-- begin EXTRACTED DATA --
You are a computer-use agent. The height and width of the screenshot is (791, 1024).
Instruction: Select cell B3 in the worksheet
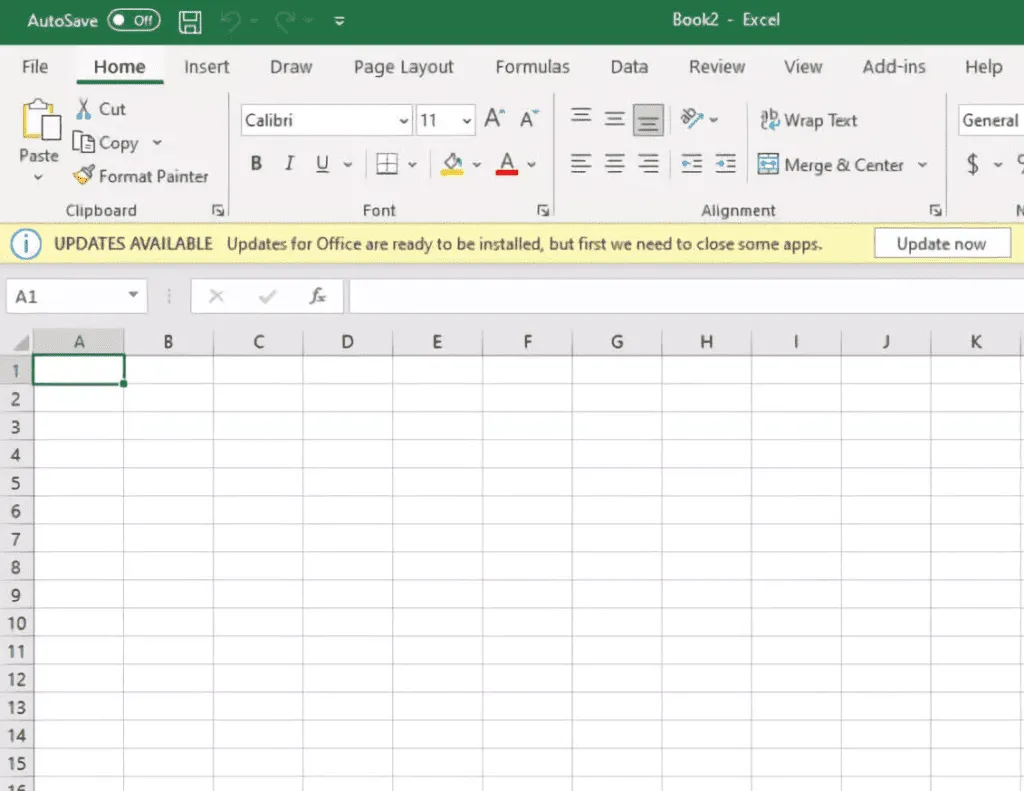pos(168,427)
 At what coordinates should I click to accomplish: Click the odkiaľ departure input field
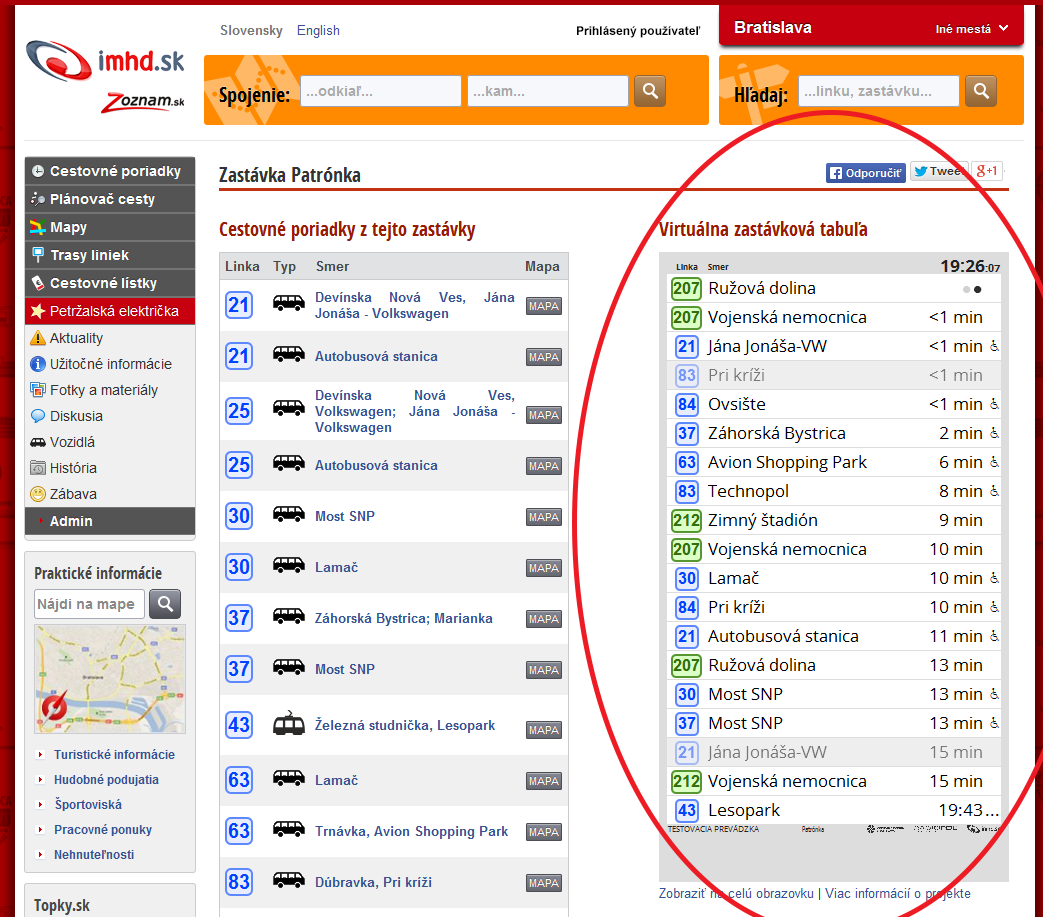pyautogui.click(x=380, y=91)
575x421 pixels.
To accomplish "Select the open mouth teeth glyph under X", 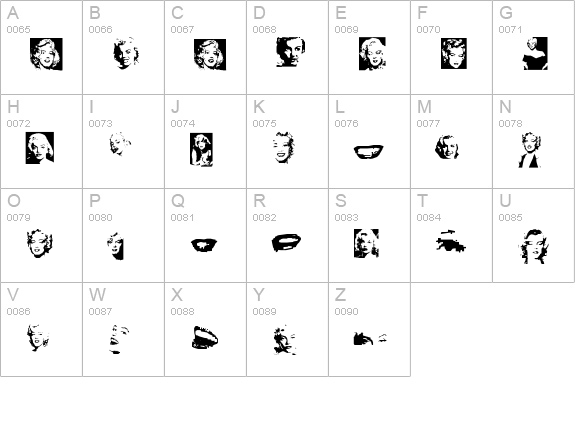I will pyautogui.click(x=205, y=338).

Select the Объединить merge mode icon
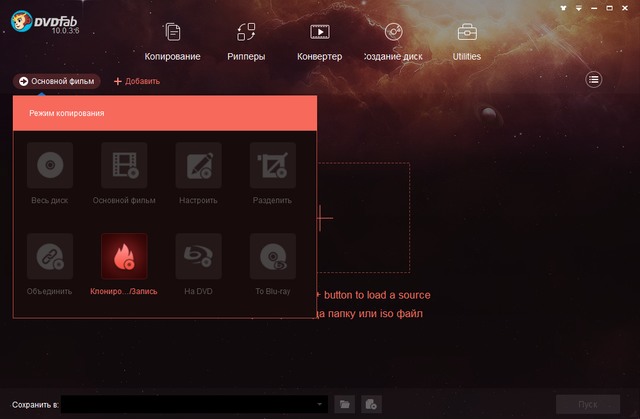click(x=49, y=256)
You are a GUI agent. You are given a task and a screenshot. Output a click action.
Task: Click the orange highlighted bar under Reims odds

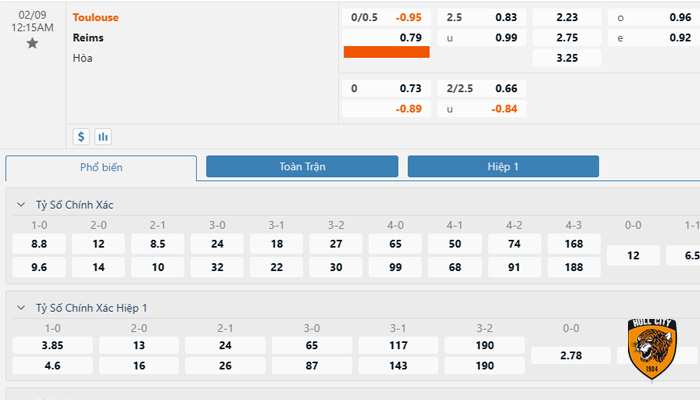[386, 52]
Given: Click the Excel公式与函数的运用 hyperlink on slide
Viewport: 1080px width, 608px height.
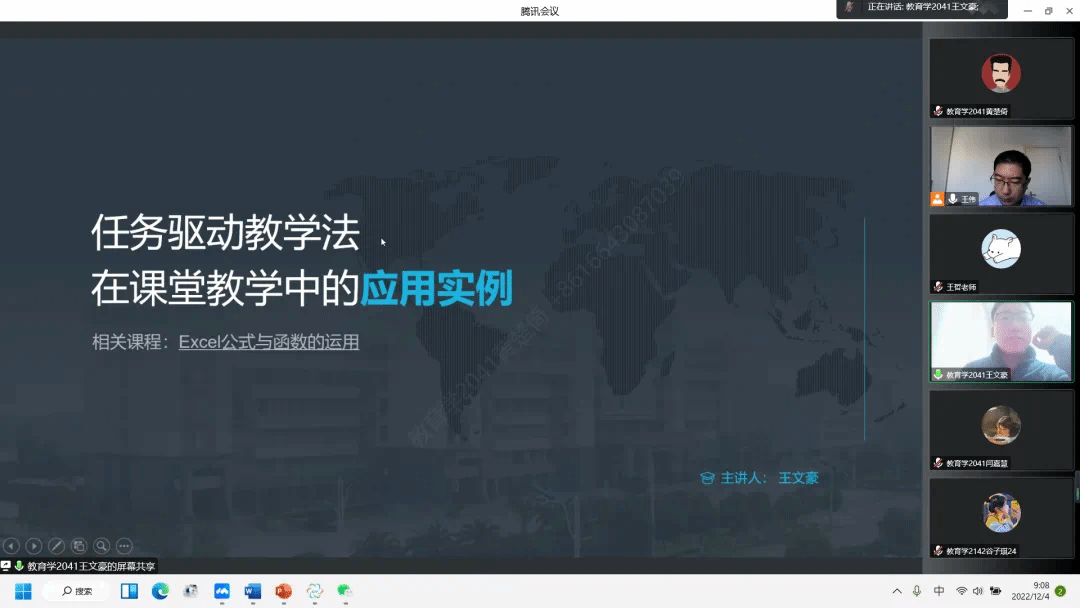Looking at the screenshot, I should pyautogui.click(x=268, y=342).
-- end EXTRACTED DATA --
-- begin EXTRACTED DATA --
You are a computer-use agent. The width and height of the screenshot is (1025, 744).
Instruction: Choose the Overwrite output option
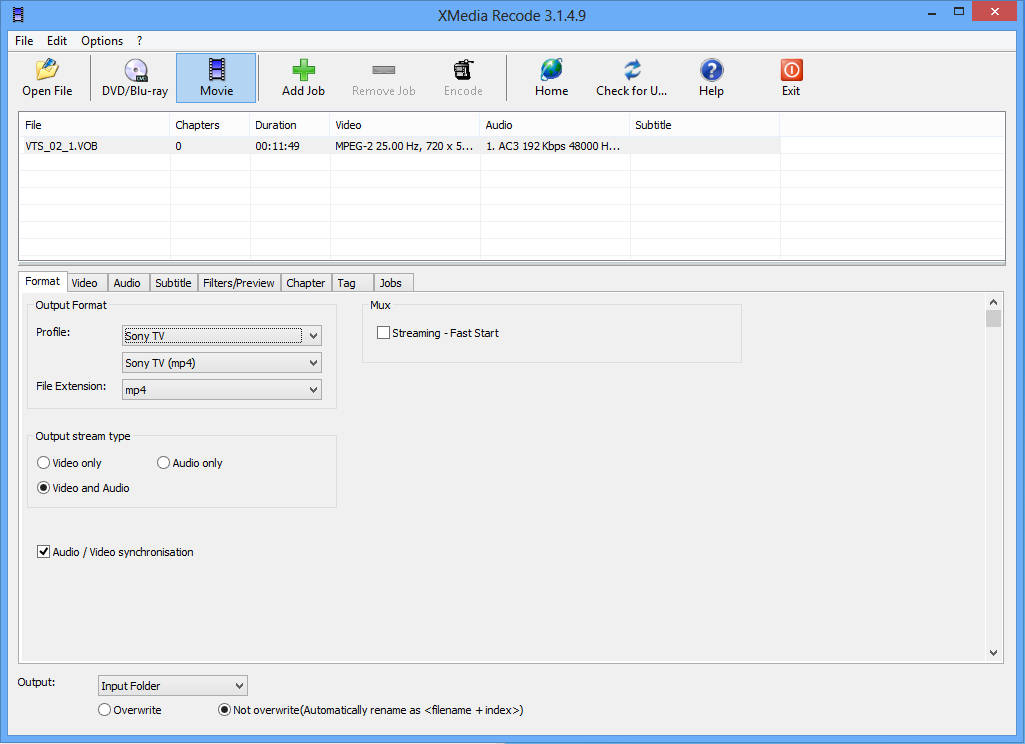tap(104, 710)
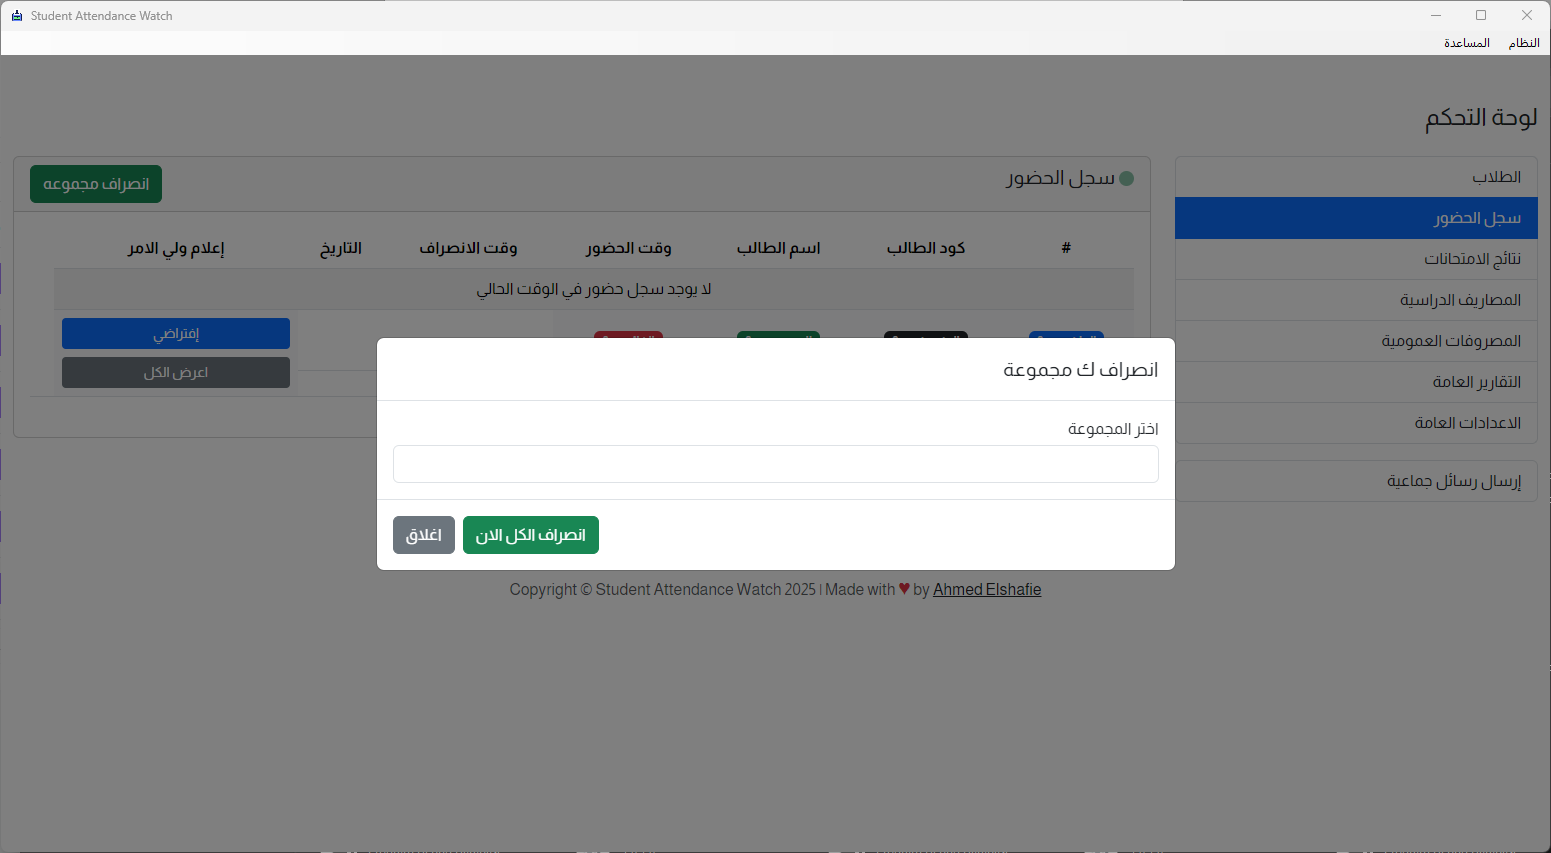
-- end EXTRACTED DATA --
== WHAT THE EXERCISE ASKS ==
Could you set down, word for word, everything in the data from the line containing "Given: Click the" down to the line containing "Looking at the", both lines included, with the pictures left out?

== COMPLETED EXERCISE ==
Given: Click the Excel公式与函数的运用 hyperlink on slide
Viewport: 1080px width, 608px height.
Looking at the screenshot, I should pyautogui.click(x=268, y=342).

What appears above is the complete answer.